Funghi della pelle causati della piscina

Quando si inizia a fare piscina, uno dei problemi a cui bisogna stare maggiormente attenti è quello dei funghi. Si tratta di batteri che attaccano la pelle e provocano rossore e prurito.

Contagiosi, possono essere trasmessi da una persona all’altra e, quando si hanno, è difficile sbarazzarsene per sempre (ma si possono tenere sotto controllo).

Perché in piscina ci sono i funghi?

Il punto focale della questione non è la piscina in sé, bensì l’umidità. I funghi, infatti, apprezzato particolarmente i luoghi umidi e i ristagni di acqua, ecco perché, oltre alla piscina, bisognerebbe stare attenti anche a posti come i bagni turchi, giusto per fare un esempio.

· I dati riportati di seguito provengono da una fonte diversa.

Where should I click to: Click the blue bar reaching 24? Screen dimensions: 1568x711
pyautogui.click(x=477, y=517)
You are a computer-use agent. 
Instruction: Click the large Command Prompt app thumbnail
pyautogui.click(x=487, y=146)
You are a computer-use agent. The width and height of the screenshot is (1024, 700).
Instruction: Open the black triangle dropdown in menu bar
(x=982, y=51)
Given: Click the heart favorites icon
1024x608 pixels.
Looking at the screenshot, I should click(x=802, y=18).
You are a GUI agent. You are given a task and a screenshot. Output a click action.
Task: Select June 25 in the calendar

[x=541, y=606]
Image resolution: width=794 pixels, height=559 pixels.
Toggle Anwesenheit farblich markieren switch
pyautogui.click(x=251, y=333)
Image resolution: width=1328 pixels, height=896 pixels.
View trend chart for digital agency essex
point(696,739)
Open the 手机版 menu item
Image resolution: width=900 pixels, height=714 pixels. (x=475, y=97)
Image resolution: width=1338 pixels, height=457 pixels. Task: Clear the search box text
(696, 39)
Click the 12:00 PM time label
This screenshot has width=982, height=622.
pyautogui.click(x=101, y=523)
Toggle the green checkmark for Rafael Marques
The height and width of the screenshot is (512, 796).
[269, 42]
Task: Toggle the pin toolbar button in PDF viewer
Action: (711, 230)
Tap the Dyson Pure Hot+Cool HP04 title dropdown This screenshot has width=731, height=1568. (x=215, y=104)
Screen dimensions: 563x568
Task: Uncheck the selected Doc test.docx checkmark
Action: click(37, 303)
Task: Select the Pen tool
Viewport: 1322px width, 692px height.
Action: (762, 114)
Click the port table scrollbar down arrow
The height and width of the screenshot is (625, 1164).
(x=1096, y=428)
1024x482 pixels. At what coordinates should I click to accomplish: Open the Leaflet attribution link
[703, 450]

Tornando alla piscina, quando ci sono tante persone aumenta il rischio di circolazione di spore, che possono attaccarsi ad altre persone e contagiarle. Inoltre, tali spore sviluppano una resistenza al cloro, che pertanto non riesce ad annientarle e continuano ad infettare.

Come prevenire i funghi? Consigli per non prenderli

La prevenzione è l’arma vincente per non cadere nella trappola. Considerando che i funghi amano i luoghi umidi, sul nostro corpo le aree a maggior rischio sono le giunture tra le dita dei piedi e delle mani, oltre che le giunture dei gomiti, delle ginocchia e quelle inguinali.

Per questo motivo bisognerebbe curare con molta attenzione l’asciugatura di queste parti del corpo dopo la doccia.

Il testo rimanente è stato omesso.